The Cayman Islands Chief Secretary has denied that immigration officials are discriminating against the dependents of work permit holders from certain foreign countries.
Chief Secretary George McCarthy’s statement came in response to questions from West Bay MLA Captain Eugene Ebanks during Wednesday’s meeting of the Legislative Assembly.
‘It is the public’s perception that some nationalities are given preference in having dependents here,’ Captain Ebanks said.
Dependents are the non-working family members of foreigners who are employed in the Cayman Islands on work permits. They can be spouses, children, parents, grandparents, or siblings.
‘The Immigration Department does not pursue any discriminatory practices,’ Mr.
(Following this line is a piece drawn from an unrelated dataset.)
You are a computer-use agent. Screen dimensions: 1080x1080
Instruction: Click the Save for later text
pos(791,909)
McCarthy said.
There are 2,865 dependents of approximately 20,000-24,000 work permit holders living in Cayman, according to statistics provided by Mr. McCarthy on 20 February.
More than 69 per cent of those dependents come from just four areas of the world: the United Kingdom, Canada, the United States and Jamaica.
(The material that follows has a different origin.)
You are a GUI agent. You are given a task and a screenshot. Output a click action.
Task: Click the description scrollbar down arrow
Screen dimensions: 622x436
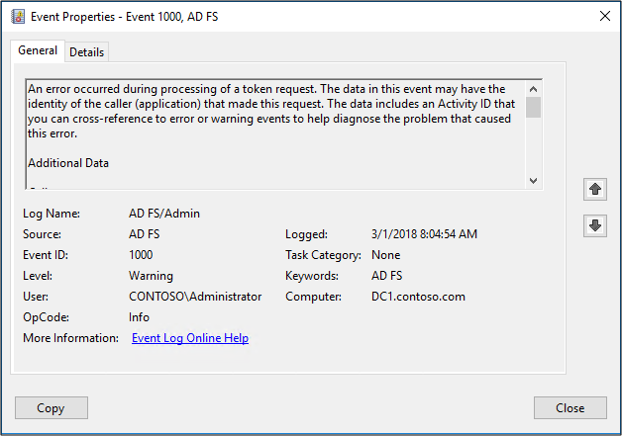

It does appear, according to immigration data, that some nationalities have a higher ratio of dependents living on island than others.
For example, according to immigration records for the end of 2006, there were nearly 11,000 Jamaicans here on work permits. The recent numbers provided by immigration showed 408 Jamaican dependents. The same numbers showed about 2,300 Filipino work permit holders here with 66 dependents.
In contrast, work permit holders from the UK who numbered just over 1,800 at the end of 2006 had some 637 dependents on island this month. United States citizens here on work permits had nearly 500 dependents, in comparison to about 1,500 work permits at the end of 2006.
Chief Immigration Officer Franz Manderson said the differences exist largely because of economics, not discrimination based on race or nationality.
According to the Immigration Law (2007 Revision) work permit holders must earn a salary of at least $3,000 per month ($36,000 per year) before they are legally allowed to add a dependent to their work permit. For each additional dependent, another $500 in salary per month is required.
If both parents are working and married, their combined salaries can be used to calculate how many dependents can be brought here. Non-married couples cannot combine their salaries, under the Immigration Law.
For example, a male worker wishing to bring his non-working wife and two children to the island would have to make a minimum of $4,000 per month ($48,000 per year) to do so.
‘Because there is a means test…the majority of requests that we get are from people with a high earning power,’ Mr. Manderson said. ‘Right now, those people are coming from Europe, the United States, and the UK.’
‘Those who have a lesser earning power do not normally apply for their dependents because they are well aware they’re not able to support them while they’re here,’ he said.
If the custody of the child is not immediately apparent, in the case of a foster child or legal guardian, proof of legal custody is required. Also, school age children of work permit holders are required to attend private school. Non-Caymanian children are not allowed to attend Cayman Islands public schools.
Mr. Manderson has previously said he believes estimates of 2,600 to 2,800 dependents living in Cayman were too low, and that there were likely many more on island. He noted Wednesday that counting only those people living here with work permit holders likely doesn’t provide a complete picture.
‘Perhaps a more accurate figure would be given if we included dependents who are here on employment rights certificates (given to spouses of Caymanians), dependents who are here on student visas, or with persons who have permanent residence,’ Mr. Manderson said.